Bürgermeister Erhard Pierlings als Wahlleiter mit seiner Mitarbeiterin Julia Hombitzer bei der Bekanntgabe der örtlichen Wahlergebnisse.

meinerzhagen -  Sonntag, 18 Uhr, im Foyer des Rathauses: Über den dort aufgestellten Bildschirm läuft die erste Prognose zum Wahlausgang: Ungläubiges Staunen, dann Riesenjubel bei Thorsten Stracke, dem noch jungen CDU-Stadtverbandsvorsitzenden und Volkmar Rüsche, dem stellvertretenden Bürgermeister aus den Reihen der CDU. „Unfassbar! Das könnte ja sogar zur absoluten Mehrheit reichen!“ sind die ersten, noch von ungläubiger Freude geprägten Kommentare.

Von Horst vom Hofe

Den ganzen Wahlabend über lässt sich in der ohnehin diesmal sehr überschaubar kleinen Schar örtlicher Parteienvertreter niemand von der FDP sehen.

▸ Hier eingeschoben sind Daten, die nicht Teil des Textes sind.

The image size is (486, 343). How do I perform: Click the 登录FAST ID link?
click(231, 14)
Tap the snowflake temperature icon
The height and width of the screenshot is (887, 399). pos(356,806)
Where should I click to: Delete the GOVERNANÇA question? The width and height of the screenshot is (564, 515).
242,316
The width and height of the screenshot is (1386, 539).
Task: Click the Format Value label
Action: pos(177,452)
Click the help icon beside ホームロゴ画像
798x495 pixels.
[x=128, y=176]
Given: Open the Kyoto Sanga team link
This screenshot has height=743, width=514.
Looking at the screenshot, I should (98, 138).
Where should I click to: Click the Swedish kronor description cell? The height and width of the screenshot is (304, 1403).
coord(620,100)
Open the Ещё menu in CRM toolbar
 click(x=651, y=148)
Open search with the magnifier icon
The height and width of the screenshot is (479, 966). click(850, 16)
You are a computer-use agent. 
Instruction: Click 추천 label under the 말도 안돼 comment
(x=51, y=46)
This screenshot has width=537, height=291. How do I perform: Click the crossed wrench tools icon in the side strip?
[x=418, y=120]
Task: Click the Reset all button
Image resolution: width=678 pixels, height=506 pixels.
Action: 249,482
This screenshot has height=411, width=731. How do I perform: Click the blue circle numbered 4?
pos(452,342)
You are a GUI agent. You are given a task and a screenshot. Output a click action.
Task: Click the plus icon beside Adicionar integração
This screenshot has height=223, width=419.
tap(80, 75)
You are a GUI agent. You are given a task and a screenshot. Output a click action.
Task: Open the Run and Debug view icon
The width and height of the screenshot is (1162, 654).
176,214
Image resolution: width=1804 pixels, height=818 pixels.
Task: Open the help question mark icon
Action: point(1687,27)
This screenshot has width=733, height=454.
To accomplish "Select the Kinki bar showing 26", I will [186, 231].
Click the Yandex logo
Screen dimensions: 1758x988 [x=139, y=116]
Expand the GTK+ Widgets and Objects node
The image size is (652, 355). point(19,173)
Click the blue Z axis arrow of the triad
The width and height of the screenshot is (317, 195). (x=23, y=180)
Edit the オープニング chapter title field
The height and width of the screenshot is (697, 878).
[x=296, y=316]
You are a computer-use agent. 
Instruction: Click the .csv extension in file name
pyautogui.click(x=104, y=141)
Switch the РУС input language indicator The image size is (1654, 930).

Der Stadtverbandsvorsitzende Matthias Walfort ist auswärts unterwegs im Auto und gibt dann später telefonisch doch noch eine erste, natürlich von großer Enttäuschung geprägte Stellungnahme ab.

Raimo Benger, Fraktionsvorsitzender der Unabhängigen Wählergemeinschaft, der mit Familie als einziger nicht direkt Beteiligter die Präsentation der örtlichen und bundesweiten Zahlen interessiert verfolgt, hatte schon kurz vor 18 Uhr jedem die Wette um eine Flasche Rotwein angeboten, „dass die FDP raus und die AfD drin ist“. Ersters war sofort klar, letzteres blieb die letzte offene und überaus spannende Frage.

Schon kurz nach 20 Uhr stand das vorläufige Endergebnis für das Stadtgebiet Meinerzhagen mit 20 Wahllokalen und drei gebildeten Briefwahlbezirken fest. „Alle heute eingesetzten rund 180 Wahlhelfer haben tolle Arbeit geleistet. Das lief bestens!“ freute sich darüber Bürgermeister Erhard Pierlings als örtlicher Wahlleiter. Besonders viel zu tun hatten die drei Briefwahlvorstände, die bereits ab 14 Uhr die bis dahin eingegangenen Briefwahlunterlagen sortierten und zur Auszählung ab 18 Uhr aufbereiteten. 3241 Wählerinnen und Wähler hatten von dieser vorgezogenen Möglichkeit der Stimmabgabe Gebrauch gemacht, „ein absoluter Rekord“, wie Wolfgang Nagl vom Wahlamt bilanzierte. Konsequenz mit Blick auf die Doppelwahl im Mai 2014 mit Europa- und Kreistagswahl: „Wir werden wohl zwei oder drei Briefwahlvorstände mehr einrichten“, so Nagl. Obwohl nahezu jeder Vierte Wahlberechtigte per Brief wählte, war die Wahlbeteiligung in Meinerzhagen mit diesmal 67,9 Prozent wieder eher enttäuschend und lag deutlich unter dem Bundesdurchschnitt.

Bei den Erststimmen für die Wahlkreiskandidaten konnte die Kiersperin Petra Crone von der SPD zwar ihr Ergebnis von 2009 um 3,5 Prozent verbessern, lag aber mit 37,1 Prozent insgesamt wieder deutlich hinter dem Lüdenscheider CDU-Mitbewerber Dr. Matthias Heider, der um 5,2 Prozentpunkte auf diesmal satte 47 Prozent zulegen konnte. Deutlich unter dem Bundesergebnis blieb der Meinerzhagener AfD-Wahlkreiskandidat Hasso Simon, der es auf knapp 3 Prozent brachte. Bei den Zweitstimmen für die Parteien holte die AfD aus dem Stand immerhin 4,2 Prozent. Die CDU legte um 8,3 auf 44,3 Prozent deutlich zu. Die SPD verbesserte sich um 4,2 auf 30,5 Prozent. Die FDP büßt dramatisch um 10,8 Prozent auf jetzt nur noch 5,9 Prozent ein, liegt nur noch knapp vor den Grünen (5,41 %) und der Linken mit 4,7 Prozent.